Bodywork for Anxiety & Depression
- RituaLuna Wellness Staff

- Jan 26
- 2 min read
In 2010, the Journal of Clinical Psychiatry published a meta-analysis that changed how we look at the treatment of depression. It wasn't about a new pill or a breakthrough in talk therapy; it was about the measurable, clinical impact of massage.
Our society and healthcare system encourage us to act as if our mental health as something that happens exclusively "upstairs." We treat our thoughts in one room with one practitioner, and our physical ailments in another, as if the mind and body are compartmentalized units rather than a single, flowing system.
Within the world of healthcare, bodywork offers a place to bridge those two boxes. As somatic practitioners, we know that anxiety isn't just a thought; it’s a racing heart and a shallow breath. Depression isn't just a mood; it’s a heavy, leaden exhaustion that lives in the limbs. When we treat our experiences as purely mental, we ignore the very vessel where they live.
Biochemistry & the Science of Touch
At RituaLuna, we work from the belief that the body is witness to all that we are and all we have been through. Often, our nervous system is simply trying to find a place to land.

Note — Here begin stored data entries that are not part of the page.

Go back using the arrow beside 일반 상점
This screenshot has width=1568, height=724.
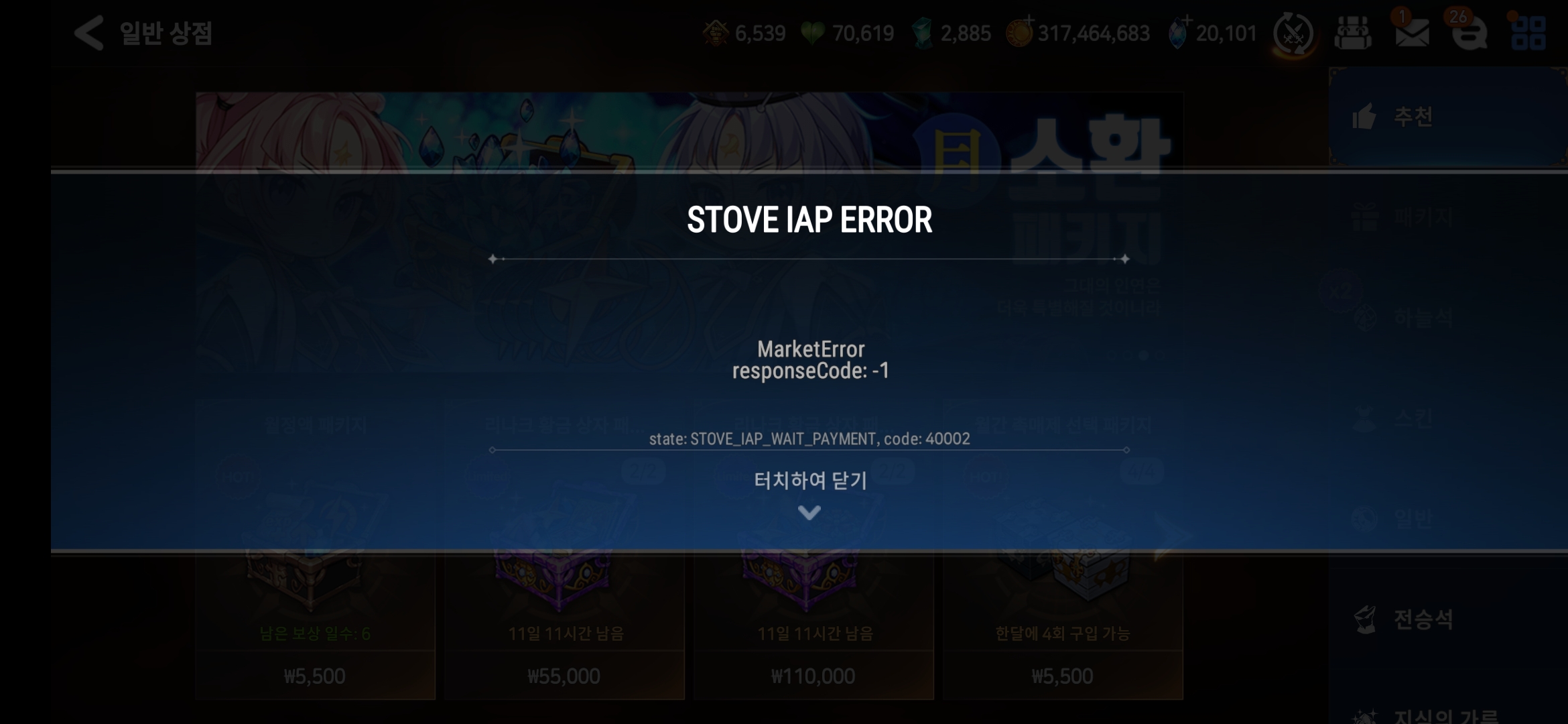point(89,33)
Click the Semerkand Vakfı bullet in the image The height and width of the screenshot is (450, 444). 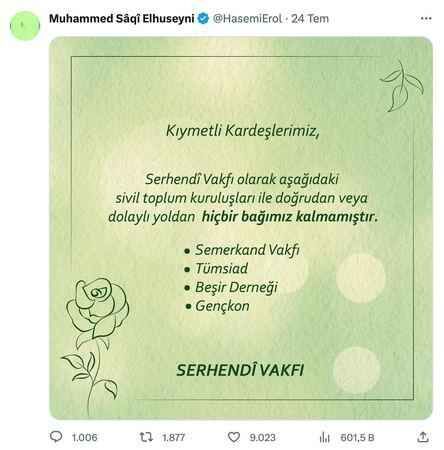click(x=242, y=250)
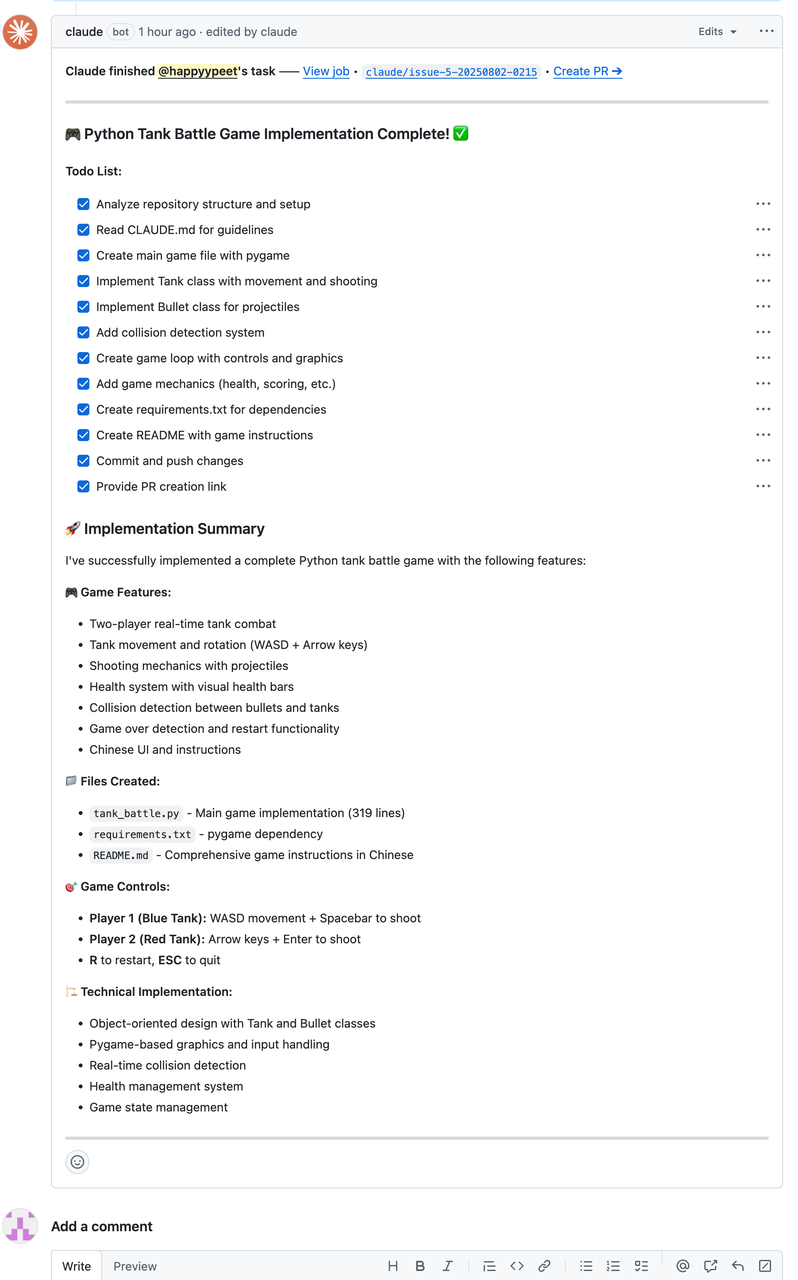Click the Bold formatting icon

tap(420, 1266)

Massage offers a different kind of conversation than talk therapy. By gently engaging the soft tissue, we encourage the body to dial down cortisol (the "alarm" hormone) while inviting a natural rise in serotonin and dopamine. It’s a kind of biological signal, a restorative touch that works with your body rather than against it.
And instead of fighting against the physical symptoms of anxiety, we meet them with presence. We help the body remember how to breathe into the spaces it has been protecting. And we make space for you to voice whatever you need, in the moment, without judgment.
A Space to Simply Exist
Healing looks different for every human. It doesn't have to be a loud, aggressive process of "fixing" what is broken. When we treat the whole person—not just the symptoms—we move away from feeling fragmented and toward feeling whole. Here, your body is heard, your nervous system is honored, and your mind is finally given permission to be still.